DATA SUPPLIED:

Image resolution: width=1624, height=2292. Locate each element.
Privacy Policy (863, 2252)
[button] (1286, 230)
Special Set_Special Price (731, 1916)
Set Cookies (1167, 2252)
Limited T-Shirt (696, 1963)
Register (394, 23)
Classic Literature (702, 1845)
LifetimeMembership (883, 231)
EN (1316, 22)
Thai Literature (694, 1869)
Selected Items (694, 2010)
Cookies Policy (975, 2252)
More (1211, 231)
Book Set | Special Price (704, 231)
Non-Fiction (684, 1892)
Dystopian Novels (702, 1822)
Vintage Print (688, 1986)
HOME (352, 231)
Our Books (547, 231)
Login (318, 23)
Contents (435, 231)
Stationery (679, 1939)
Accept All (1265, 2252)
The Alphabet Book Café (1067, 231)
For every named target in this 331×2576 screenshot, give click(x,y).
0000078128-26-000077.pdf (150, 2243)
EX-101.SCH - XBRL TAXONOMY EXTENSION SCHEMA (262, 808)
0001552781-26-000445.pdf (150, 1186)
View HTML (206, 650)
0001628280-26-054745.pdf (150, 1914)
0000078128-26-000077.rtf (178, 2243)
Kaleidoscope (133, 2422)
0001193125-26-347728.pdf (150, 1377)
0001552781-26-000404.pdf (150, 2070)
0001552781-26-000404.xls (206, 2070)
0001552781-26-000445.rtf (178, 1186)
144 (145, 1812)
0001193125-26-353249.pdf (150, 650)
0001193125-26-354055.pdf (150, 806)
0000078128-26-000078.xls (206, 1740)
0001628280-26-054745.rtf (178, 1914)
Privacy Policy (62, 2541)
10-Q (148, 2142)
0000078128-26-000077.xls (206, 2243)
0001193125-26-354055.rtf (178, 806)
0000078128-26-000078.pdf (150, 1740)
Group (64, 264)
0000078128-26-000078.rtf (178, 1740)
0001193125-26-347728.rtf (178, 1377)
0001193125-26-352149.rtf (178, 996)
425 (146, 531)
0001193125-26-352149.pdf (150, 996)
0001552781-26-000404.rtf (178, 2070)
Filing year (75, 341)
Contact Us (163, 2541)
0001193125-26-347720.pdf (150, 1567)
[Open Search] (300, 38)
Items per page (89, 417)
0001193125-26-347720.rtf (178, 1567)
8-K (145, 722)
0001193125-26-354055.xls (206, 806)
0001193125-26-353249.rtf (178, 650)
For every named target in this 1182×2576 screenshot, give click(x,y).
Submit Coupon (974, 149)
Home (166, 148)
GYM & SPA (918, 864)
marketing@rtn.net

WORK INSTRUCTIONS: Gather all lines from the records above in which "screenshot" appears.

SOLUTION:
For every named target in this 331×2576 screenshot, give click(x,y).
For every named target in this 1182×2576 screenshot, give click(x,y).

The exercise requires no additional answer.